GOAL:
Please copy the lines starting with the line containing "Click the Golden State Warriors logo icon" and ending with the line containing "click(x=7, y=11)", including both of those lines. Leave the pictures out of your copy.

(Rows from a screen-grounding dataset)
— start —
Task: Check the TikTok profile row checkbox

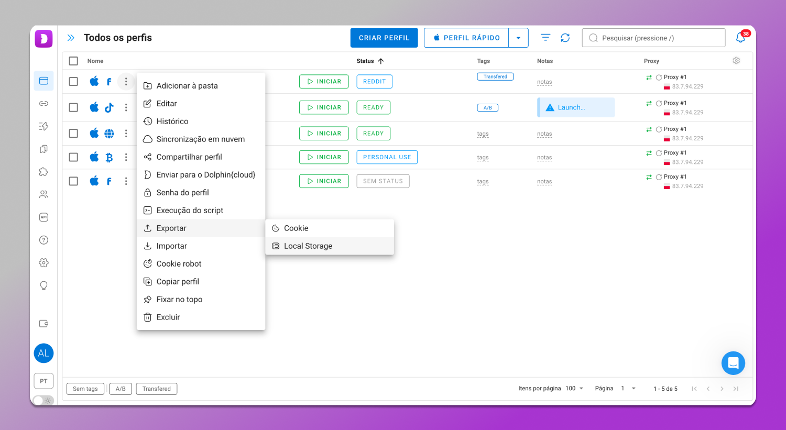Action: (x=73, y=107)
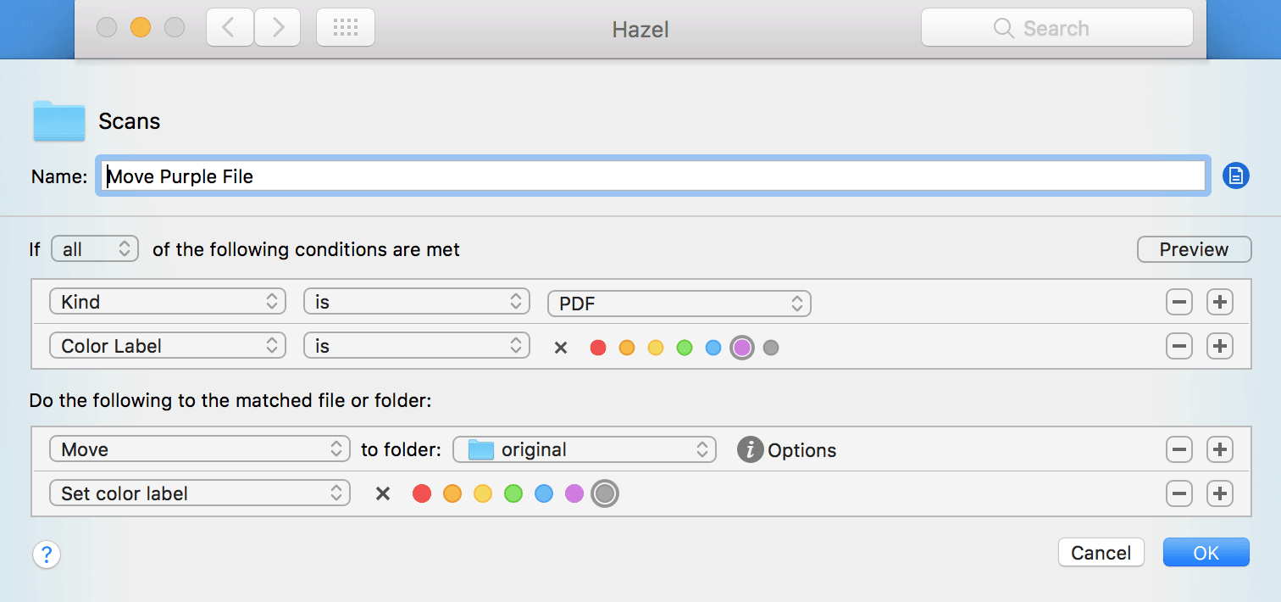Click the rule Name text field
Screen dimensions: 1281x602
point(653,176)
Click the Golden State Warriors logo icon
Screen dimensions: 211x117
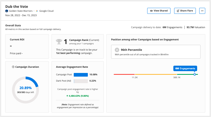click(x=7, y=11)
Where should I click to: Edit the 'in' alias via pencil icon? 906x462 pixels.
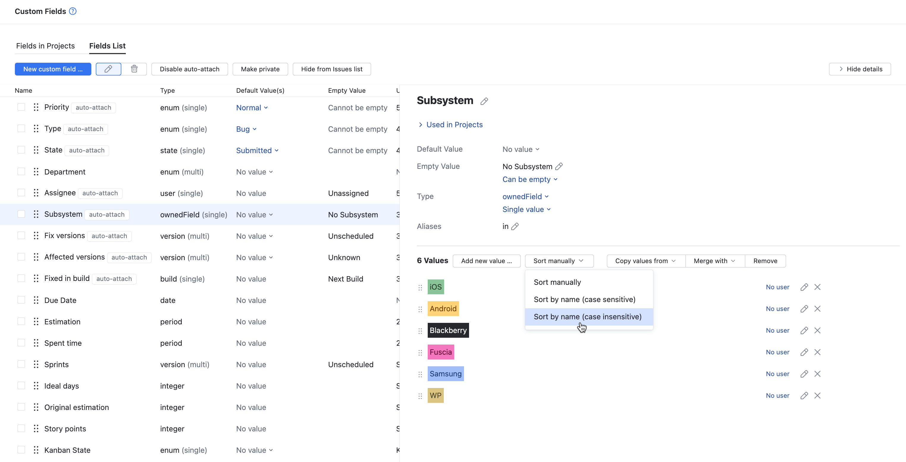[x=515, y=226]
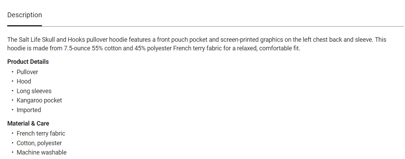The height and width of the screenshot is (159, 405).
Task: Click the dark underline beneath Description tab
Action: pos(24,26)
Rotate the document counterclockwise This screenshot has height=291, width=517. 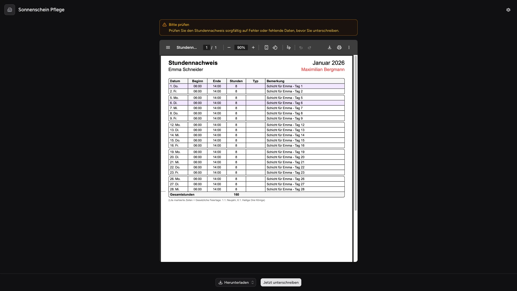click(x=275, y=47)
— end —
RESULT OF THE TASK:
Click the Golden State Warriors logo icon
Screen dimensions: 211x117
click(x=7, y=11)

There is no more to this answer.